Once a backend is inferred and the location of the relevant functions is known, autoray tries to import and cache the relevant function from that namespace. Many libraries (e.g. cupy, dask, jax, autograd, sparse, …) actively mirror the numpy API, so there is little else to be done.

Some other libraries (e.g. tensorflow, pytorch, …) diverge from the numpy API more, and yet have largely equivalent functions, simply defined in slight different places with different names and / or signatures. autoray has a simple translation mechanism for:

  • when functions are in a different module (e.g. 'trace' -> tensorflow.linalg.trace)

  • when functions have a different name (e.g. 'sum' -> tensorflow.reduce_sum)

  • when functions have a different signature (e.g. tensordot(a, b, axes) -> torch.tensordot(a, b, dims))

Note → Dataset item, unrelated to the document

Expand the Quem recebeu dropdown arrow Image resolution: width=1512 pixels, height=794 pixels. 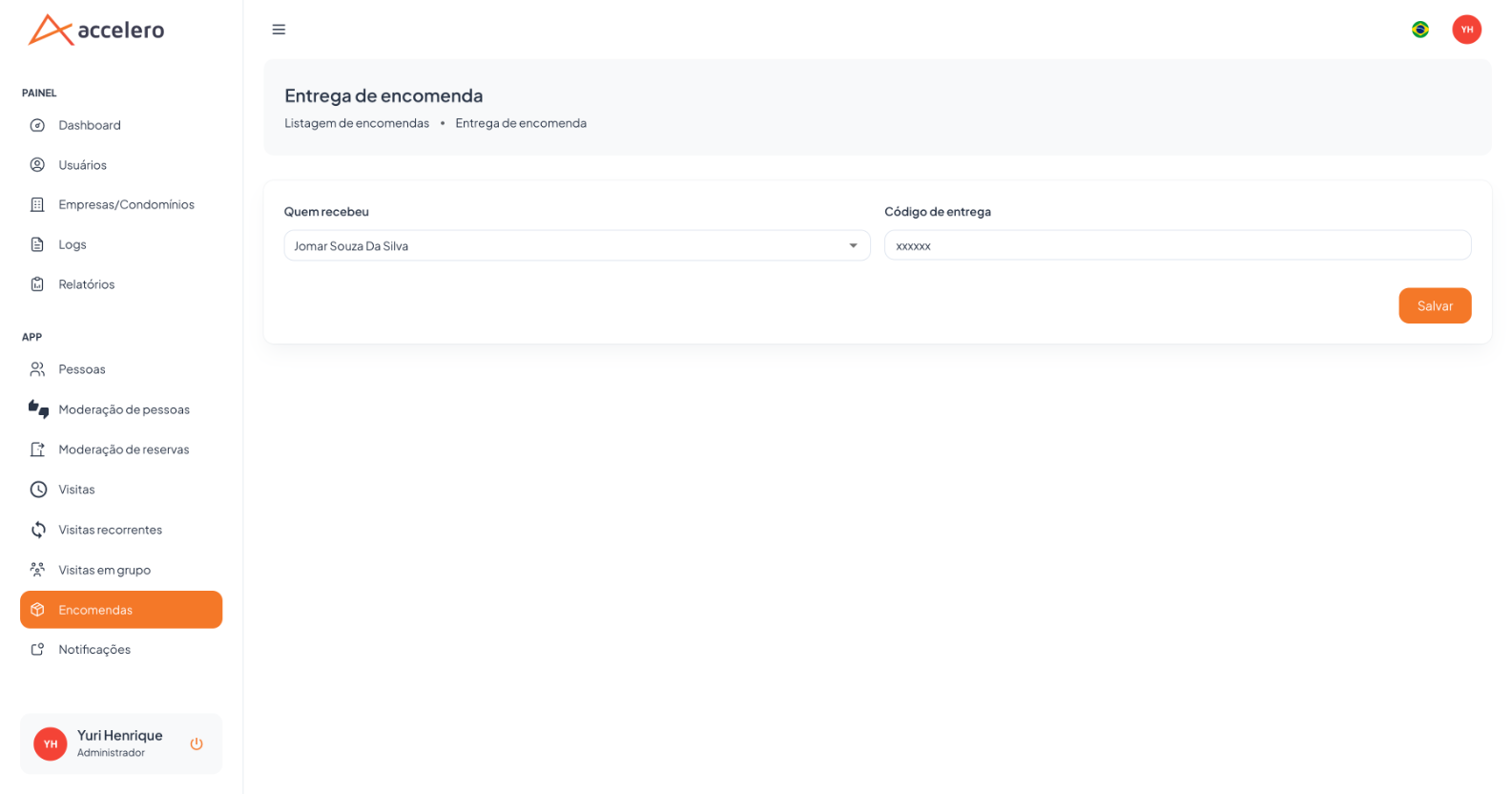click(x=853, y=246)
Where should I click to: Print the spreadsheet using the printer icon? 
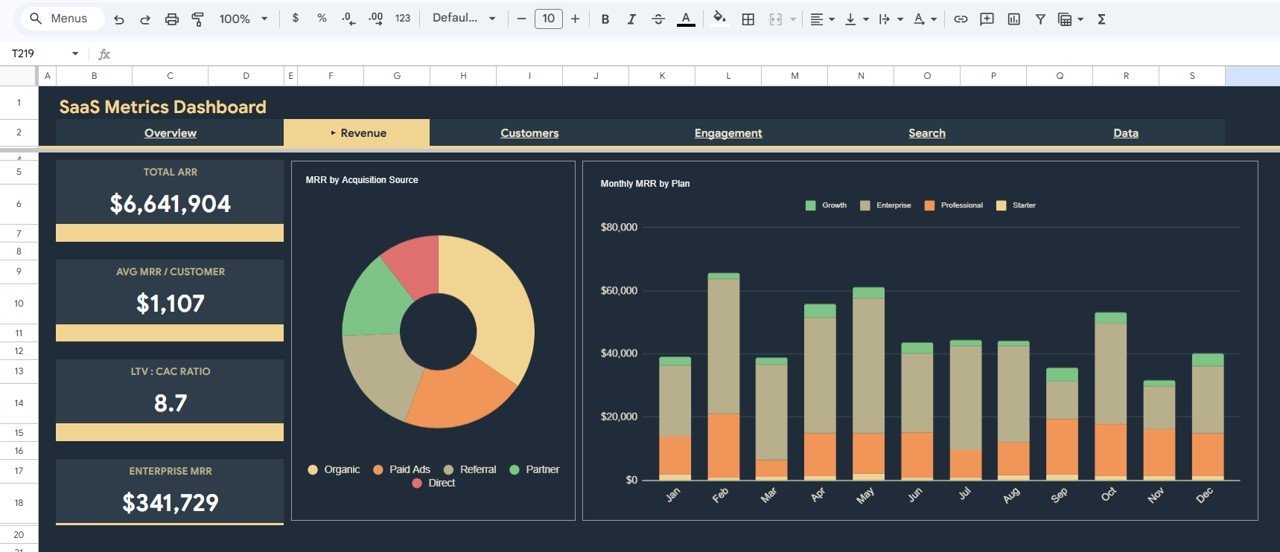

If you want to directly provide a missing or alternative implementation of some function for a particular backend you can swap one in with register_function:

def my_custom_torch_svd(x):
    import torch

    print('Hello SVD!')
    u, s, v = torch.svd(x)

    return u, s, v.T

ar.register_function('torch', 'linalg.svd', my_custom_torch_svd)

x = ar.do('random.uniform', size=(3, 4), like='torch')

ar.do('linalg.svd', x)
# Hello SVD!
# (tensor([[-0.5832,  0.6188, -0.5262],
#          [-0.5787, -0.7711, -0.2655],
#          [-0.5701,  0.1497,  0.8078]]),
#  tensor([2.0336, 0.8518, 0.4572]),
#  tensor([[-0.4568, -0.3166, -0.6835, -0.4732],
#          [-0.5477,  0.2825, -0.2756,  0.7377],
#          [ 0.2468, -0.8423, -0.0993,  0.4687]]))

If you want to make use of the existing function you can supply wrap=True in which case the custom function supplied should act like a decorator:

def my_custom_sum_wrapper(old_fn):

    def new_fn(*args, **kwargs):
        print('Hello sum!')
        return old_fn(*args **kwargs)

    return new_fn

ar.register_function('torch', 'sum', my_custom_sum_wrapper, wrap=True)

ar.do('sum', x)
# Hello sum!
# tensor(5.4099)

Though be careful, if you call register_function again it will now wrap the new function! Note you can combine register_backend and register_function to dynamically define array types and functions from anywhere. See also register_dispatch for controlling which arguments are used to infer the backend for any function.

Composing new functions#

Sometimes you want to define a function that is composed of many array functions, but you want to dispatch at the level of the whole block, not each individual call, or indeed use a completely different implementation. For instance, you might want to use a numba or pythran compiled version for numpy.

The autoray.compose function allows you to do this. You decorate a function, that forms the default implementation, then you can register alternative implementations for specific backends. For instance:

from autoray import compose
from numba import njit

@compose
def my_func(x):
    # get how many elements are needed to sum to 20
    return ar.do('sum', ar.do('cumsum', x, 0) < 20)

# register a numba implementation
@my_func.register('numpy')
@njit
def my_func_numba(x):
    s = 0.0
    i = 0
    while s < 20:
        s += x[i]
        i += 1
    return i - 1

# any calls like this now dispatch to my_func_numba
do('my_func', x_numpy)

Deviations from numpy#

As stated above, autoray does not have an explicit API, but where there exist equivalent functions, autoray uses the call signature of numpy as a reference. The following are deviations from this:

  • do('linalg.svd', x) - autoray defaults to full_matrices=False, since this is generally always desired, and many libraries do not even support full_matrices=True.


Comparison to alternatives#

  • The __array_function__ protocol has been suggested and now implemented in numpy. This will hopefully eventually be a nice solution for array dispatch. However, it requires the backend library to implement the protocol, which has not been done for common libraries yet.

  • The uarray project appears to have similar goals but is still being developed.

  • functools.singledispatch is a general single dispatch mechanism, but it is slower and requires the user to explicitly register each function they want to dispatch on.

  • plum is a general multiple dispatch mechanism, but again it would require registering every function for every backend explicitly.